Multicultural Thanksgiving at Ames High

Thanksgiving is known to Americans as a time to be thankful for what you have, to appreciate your family and friends, and of course, to eat of a lot of good food. Every year, we see the frantic shoppers buying groceries for the family members that will come to their houses for a thanksgiving feast. How do students at Ames High choose to celebrate this iconic holiday? Junior Hannah Bonestroo is one of those who celebrates a more traditional American Thanksgiving. “My [whole] family goes to my grandparents’ house, and we eat a lot of food. We always have turkey, mashed potatoes, green beans, biscuits, corn, and baked beans, and for desert, we have the traditional pumpkin pie and pecan pie,” Bonestroo said. “We also like to play card games, like ‘Sevens’.” However, what exactly makes a Thanksgiving celebration? With such a diverse population at Ames High, many multi-cultural variations exist to this classic American holiday.
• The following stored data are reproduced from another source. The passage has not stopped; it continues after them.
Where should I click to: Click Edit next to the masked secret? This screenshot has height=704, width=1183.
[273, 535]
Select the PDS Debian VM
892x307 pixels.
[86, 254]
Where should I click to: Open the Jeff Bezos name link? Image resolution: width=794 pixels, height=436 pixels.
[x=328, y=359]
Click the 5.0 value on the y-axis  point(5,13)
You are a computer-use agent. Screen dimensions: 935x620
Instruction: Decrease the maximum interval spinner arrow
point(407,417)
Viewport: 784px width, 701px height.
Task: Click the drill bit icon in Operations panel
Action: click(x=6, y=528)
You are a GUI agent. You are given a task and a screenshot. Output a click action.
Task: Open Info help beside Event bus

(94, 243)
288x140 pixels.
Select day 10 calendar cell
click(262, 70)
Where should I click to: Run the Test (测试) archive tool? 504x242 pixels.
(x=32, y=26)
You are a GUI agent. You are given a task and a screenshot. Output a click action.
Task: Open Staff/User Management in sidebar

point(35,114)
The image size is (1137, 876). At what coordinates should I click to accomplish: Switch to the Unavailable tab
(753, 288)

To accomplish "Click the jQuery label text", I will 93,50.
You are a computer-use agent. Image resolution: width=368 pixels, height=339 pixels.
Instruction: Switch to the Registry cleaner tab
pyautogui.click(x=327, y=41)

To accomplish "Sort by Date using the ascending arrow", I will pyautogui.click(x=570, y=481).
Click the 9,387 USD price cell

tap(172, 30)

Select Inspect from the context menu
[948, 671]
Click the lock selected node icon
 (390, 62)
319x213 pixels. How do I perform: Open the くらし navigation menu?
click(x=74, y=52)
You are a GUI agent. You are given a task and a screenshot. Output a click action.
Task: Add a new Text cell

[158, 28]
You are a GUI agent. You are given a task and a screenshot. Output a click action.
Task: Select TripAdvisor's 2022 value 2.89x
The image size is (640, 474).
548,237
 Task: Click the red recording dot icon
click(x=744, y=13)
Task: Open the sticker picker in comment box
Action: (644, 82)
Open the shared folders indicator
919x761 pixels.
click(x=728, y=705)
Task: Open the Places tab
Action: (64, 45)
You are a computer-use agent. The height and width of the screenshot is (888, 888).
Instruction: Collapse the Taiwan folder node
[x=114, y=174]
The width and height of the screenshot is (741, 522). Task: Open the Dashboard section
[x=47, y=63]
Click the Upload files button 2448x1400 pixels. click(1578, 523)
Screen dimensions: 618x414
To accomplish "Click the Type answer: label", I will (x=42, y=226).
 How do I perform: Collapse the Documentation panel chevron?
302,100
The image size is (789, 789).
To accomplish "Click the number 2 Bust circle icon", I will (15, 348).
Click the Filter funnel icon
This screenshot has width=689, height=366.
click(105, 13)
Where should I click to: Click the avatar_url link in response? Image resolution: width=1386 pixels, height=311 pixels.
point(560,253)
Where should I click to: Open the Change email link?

If you’re looking to spice up your holiday this year, add a little variety, or maybe find a whole new way to celebrate Thanksgiving, this is your perfect Thanksgiving idea generator. You may be able to take some completely new ideas to create your own unique holiday traditions. Junior Ann Ku has a slightly different take on Thanksgiving. “We have a fairly traditional Thanksgiving, but we substitute Chinese food for the traditional American fare,” Ku said. “We just have a special dinner that we don’t always eat normally. We still celebrate the meaning behind it and everything, just with food that is ‘comfort food’ for us.” Junior Itzel Padron had a completely different idea of what Thanksgiving is about. “We basically just celebrate Thanksgiving because of Black Friday shopping,” Padron said, laughing. “In Texas, my family would all come over to do shopping together, so we thought, hey, why not have some good food as well?” Even with the many different cultures present at Ames High, one can see that the general theme for Thanksgiving, is, after all, a time to be thankful with family and friends. In conclusion, AP US History teacher Tim Mooney has some advice for all: “Thanksgiving? You should be grateful for any time you get two days off of school.”